■ Görev Yönergesi
Lütfen Barış Bildirisi davalarını anlatan metne göre 32. Ağır Ceza Mahkemesi'nin üç imzacıya hangi gerekçeyle ne kadar hapis cezası verdiğini açıklayın.

Bu rutin 23 Şubat’ta 32. Ağır Ceza Mahkemesi’nin ilk hızlandırılmış hükmü çıkarmasına kadar sürdü. Bu mahkeme heyeti, savcının bu yönde mütalaasını verdiği gün, ek savunma süresi talep etmeyen üç imzacıya “terör örgütü propagandası yapıldığı” gerekçesi ile savunmanın hiç bir talebini kabul etmeyerek bir yıl üç ay hapis cezası verdi. Hükmün açıklanması beş sene içinde taksirsiz/kasıtlı bir suç işlenmemesi (bir nevi oto-sansür) şartına bağlı olarak ertelendi. İlk defa Barış Bildirisi, OHAL ve Afrin Savaşı konjonktüründe mahkum edilmiş oldu.

Barış Bildirisi’nin suç teşkil etmediğine, tersine bir hak ve sorumluluk teşkil ettiğine dair savunma iradesi ise kalan yüzlerce davada devam ediyor. Hukuki mekanizmaların çöktüğüne dair her gün yeni bir emare yaşadığımız bu dönemde toplumsal, kitlesel ve politik bir dava durumuna gelen Barış Bildirisi davasında bu hükmün ne kadar kes-yapıştır şeklinde diğer dosyalara da sirayet edeceği, dayatılan ve imzacıların iradesi ile döndürülmeye çalışan sürece bağlı olarak önümüzdeki aylarda ortaya çıkacak.

Sabah 9’da Çağlayan tepesinin ayazına açık C kapısı önünde basın açıklaması, davalara dair bilgilendirme, duruşma salonlarına dağılma, duruşma sürecinin ufak varyasyonlarla tekrar eden rutini; salaş, sobalı “Adalet Kafe” kapandıktan sonra Çağlayan’ın yeni profiline uygun olarak açılan “Emirgân Sütiş”te değerlendirme, koordinasyon, dağılma… Bir sonraki duruşmaya dek.

Duruşmaların ilk günü olan 5 Aralık 2017’den bugüne kadar bazen iki, bazen üç “paralel” mahkemede, onar dakikalık aralarda “fordist” bir şekilde Ceza Hukuku uygulamasına maruz kalarak, devletin “kalın bağırsaklarını” yakından görebiliyoruz. Nihayetinde, devletin suçu öğüttüğü en son organ olan yargı sisteminin en ağır vagonundayız. Kamu suçunu tanımlayarak toplumsallığın sistemik sınırlarına dair daha iyi ipucu veren bir başka alan bulmak zor.

■ Veriler
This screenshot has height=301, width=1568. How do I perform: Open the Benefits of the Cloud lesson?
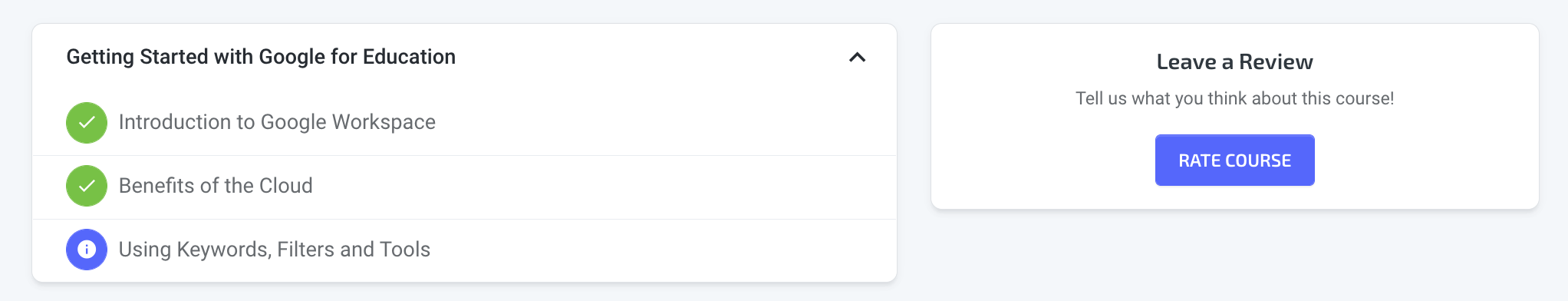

■ Görev Çıktısı
32. Ağır Ceza Mahkemesi heyeti, savcının mütalaasını verdiği gün, ek savunma süresi talep etmeyen üç imzacıya "terör örgütü propagandası yapıldığı" gerekçesiyle bir yıl üç ay hapis cezası verdi. Heyet bu kararı verirken savunmanın hiçbir talebini kabul etmedi.